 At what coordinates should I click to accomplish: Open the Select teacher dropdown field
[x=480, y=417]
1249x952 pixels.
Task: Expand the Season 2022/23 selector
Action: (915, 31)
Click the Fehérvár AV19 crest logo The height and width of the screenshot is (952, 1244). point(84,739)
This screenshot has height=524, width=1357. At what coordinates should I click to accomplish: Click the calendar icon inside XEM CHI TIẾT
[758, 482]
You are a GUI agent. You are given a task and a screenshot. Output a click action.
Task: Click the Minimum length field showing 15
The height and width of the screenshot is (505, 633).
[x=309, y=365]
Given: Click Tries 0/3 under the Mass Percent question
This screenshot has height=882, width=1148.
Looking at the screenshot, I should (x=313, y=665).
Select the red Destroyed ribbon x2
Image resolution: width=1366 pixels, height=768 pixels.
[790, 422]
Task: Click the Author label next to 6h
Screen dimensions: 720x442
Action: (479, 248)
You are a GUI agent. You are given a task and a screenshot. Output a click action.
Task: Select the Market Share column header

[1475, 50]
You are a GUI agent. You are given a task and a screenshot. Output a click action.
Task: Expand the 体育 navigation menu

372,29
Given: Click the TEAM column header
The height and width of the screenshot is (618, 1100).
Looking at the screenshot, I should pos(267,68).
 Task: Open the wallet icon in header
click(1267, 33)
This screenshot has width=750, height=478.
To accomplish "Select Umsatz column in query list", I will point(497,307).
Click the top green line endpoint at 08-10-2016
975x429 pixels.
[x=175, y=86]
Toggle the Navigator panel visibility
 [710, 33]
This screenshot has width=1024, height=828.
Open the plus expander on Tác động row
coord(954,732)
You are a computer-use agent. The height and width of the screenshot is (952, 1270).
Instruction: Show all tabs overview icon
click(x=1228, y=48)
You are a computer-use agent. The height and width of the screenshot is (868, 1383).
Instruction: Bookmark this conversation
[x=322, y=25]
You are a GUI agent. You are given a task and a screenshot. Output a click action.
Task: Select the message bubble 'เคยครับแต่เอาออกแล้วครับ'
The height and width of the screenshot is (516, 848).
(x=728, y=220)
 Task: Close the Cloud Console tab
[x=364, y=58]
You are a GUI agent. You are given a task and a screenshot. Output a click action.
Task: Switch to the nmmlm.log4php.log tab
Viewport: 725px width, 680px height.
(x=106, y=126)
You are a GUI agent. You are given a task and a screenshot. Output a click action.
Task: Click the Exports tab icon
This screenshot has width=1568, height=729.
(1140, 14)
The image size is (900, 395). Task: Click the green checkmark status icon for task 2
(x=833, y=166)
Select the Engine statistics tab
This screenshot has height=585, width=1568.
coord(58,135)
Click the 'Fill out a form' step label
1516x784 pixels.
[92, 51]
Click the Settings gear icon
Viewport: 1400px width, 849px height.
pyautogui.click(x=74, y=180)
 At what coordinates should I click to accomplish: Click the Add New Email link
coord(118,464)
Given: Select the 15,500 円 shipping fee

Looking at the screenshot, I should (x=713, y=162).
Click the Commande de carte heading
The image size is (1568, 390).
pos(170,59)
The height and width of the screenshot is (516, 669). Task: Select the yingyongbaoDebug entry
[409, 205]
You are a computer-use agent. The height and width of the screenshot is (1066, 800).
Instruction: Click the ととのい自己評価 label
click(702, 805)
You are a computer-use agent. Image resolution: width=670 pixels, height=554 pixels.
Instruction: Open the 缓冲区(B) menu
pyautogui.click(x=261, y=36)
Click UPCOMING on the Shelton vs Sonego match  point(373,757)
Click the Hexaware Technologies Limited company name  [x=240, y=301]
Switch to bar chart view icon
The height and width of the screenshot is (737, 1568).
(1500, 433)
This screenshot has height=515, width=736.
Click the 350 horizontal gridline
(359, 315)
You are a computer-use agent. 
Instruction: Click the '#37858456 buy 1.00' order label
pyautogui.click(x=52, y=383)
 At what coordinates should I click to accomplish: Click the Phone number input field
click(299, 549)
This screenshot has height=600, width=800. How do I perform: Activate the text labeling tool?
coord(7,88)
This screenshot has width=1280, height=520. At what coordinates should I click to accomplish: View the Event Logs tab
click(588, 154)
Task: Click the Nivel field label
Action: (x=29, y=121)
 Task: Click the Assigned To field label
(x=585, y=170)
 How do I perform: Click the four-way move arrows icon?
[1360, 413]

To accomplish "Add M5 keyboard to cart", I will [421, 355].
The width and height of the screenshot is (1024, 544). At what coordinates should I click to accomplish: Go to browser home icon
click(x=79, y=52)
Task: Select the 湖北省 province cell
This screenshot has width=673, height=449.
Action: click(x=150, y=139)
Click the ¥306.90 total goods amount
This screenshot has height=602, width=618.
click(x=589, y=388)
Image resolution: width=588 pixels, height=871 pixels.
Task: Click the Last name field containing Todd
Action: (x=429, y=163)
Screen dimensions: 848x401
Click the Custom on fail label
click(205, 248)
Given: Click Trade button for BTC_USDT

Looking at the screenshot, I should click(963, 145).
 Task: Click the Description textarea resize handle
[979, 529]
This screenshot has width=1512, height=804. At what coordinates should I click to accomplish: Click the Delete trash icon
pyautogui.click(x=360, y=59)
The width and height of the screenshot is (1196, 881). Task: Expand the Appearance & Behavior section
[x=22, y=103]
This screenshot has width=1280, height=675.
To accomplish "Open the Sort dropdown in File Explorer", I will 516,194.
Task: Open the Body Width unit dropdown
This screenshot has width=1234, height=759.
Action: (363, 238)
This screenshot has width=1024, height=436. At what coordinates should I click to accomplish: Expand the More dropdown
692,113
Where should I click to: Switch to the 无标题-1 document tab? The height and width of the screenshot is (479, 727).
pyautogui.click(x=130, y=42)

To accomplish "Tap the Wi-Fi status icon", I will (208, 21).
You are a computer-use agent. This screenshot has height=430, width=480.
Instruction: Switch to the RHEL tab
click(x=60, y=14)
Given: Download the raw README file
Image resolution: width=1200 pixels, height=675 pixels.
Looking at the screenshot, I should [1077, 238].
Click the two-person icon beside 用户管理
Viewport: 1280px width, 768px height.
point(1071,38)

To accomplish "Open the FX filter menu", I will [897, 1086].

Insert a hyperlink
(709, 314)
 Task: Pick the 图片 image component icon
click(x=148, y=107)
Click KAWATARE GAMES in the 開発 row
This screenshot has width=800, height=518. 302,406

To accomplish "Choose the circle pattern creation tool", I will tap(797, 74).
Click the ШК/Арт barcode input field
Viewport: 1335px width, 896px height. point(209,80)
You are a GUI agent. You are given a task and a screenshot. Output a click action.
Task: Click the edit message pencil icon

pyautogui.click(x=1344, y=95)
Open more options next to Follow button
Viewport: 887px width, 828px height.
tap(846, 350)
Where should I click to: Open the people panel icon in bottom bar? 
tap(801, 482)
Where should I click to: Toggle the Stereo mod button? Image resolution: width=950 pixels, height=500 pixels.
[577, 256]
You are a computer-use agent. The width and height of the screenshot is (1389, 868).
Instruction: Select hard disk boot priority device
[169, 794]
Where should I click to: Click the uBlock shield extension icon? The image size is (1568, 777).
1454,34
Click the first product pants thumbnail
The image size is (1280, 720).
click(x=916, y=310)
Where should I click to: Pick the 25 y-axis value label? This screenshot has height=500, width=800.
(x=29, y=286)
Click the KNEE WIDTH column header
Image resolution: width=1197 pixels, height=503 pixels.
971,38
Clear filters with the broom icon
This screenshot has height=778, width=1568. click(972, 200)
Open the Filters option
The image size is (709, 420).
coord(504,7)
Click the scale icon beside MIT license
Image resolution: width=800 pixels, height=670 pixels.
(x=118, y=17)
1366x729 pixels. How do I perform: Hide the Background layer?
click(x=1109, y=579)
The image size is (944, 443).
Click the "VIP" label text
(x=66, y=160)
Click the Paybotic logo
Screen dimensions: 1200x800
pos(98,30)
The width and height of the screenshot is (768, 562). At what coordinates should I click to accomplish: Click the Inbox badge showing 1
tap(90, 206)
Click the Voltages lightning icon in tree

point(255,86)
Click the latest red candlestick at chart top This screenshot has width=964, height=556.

WHAT THE TASK REQUIRES: Please rewrite the stretch of the records above from the line containing "Click the Commande de carte heading" through the line containing "Click UPCOMING on", substituting "Goal" for "Instruction" and changing nothing else. Give only those lines.

ANSWER TO THIS TASK:
Click the Commande de carte heading
The image size is (1568, 390).
pos(170,59)
The height and width of the screenshot is (516, 669). Task: Select the yingyongbaoDebug entry
[409, 205]
You are a computer-use agent. The height and width of the screenshot is (1066, 800).
Goal: Click the ととのい自己評価 label
click(702, 805)
You are a computer-use agent. Image resolution: width=670 pixels, height=554 pixels.
Goal: Open the 缓冲区(B) menu
pyautogui.click(x=261, y=36)
Click UPCOMING on the Shelton vs Sonego match  point(373,757)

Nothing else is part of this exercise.